◆ WORK ITEM:
All that is wanted is how many lines in the records below include the string "badge".

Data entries
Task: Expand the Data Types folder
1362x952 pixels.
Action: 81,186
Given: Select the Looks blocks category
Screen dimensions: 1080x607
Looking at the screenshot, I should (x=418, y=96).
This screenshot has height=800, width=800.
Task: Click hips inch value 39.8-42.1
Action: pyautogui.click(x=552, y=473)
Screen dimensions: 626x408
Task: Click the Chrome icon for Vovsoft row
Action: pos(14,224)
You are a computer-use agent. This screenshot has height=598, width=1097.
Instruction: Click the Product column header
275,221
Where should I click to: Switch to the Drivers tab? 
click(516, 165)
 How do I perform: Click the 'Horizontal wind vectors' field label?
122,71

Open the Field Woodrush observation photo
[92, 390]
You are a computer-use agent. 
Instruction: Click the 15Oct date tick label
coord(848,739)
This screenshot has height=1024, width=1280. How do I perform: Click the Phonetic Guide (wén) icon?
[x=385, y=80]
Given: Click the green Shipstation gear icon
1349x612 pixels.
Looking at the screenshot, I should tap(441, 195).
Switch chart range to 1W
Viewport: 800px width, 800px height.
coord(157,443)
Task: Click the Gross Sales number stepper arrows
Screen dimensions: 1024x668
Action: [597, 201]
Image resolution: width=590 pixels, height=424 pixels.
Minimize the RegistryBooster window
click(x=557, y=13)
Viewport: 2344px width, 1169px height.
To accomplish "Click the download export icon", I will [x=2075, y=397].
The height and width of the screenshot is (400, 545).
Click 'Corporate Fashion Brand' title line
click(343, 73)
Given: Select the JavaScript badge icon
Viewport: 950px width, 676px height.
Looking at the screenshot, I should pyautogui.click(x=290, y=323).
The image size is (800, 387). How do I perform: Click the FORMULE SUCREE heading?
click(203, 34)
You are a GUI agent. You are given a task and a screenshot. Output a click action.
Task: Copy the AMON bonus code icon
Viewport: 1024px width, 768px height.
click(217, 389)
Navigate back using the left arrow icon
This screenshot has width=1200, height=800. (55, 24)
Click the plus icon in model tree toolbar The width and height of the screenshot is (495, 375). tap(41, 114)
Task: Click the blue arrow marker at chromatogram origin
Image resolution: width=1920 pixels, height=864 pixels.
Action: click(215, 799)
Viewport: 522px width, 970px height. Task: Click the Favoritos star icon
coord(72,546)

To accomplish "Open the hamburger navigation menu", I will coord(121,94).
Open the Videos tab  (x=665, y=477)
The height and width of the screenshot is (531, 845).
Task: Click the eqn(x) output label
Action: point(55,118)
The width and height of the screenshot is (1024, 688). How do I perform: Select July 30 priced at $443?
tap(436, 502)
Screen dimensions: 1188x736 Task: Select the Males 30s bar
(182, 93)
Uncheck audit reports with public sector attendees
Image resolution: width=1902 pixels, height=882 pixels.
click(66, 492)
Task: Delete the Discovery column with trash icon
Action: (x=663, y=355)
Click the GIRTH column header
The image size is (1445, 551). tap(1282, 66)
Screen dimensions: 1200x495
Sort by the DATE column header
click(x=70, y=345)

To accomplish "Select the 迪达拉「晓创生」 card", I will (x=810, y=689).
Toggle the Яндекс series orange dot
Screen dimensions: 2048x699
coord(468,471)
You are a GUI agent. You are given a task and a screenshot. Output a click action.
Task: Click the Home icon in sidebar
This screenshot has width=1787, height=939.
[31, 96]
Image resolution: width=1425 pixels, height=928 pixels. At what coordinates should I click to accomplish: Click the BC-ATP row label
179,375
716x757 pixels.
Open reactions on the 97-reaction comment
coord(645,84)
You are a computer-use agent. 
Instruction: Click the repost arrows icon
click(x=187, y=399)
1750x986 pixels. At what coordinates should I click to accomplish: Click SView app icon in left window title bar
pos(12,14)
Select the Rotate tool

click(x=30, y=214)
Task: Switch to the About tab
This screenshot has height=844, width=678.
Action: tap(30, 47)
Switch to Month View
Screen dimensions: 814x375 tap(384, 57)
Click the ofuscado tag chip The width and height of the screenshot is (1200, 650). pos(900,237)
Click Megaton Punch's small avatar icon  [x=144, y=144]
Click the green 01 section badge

◆ REPLY:
2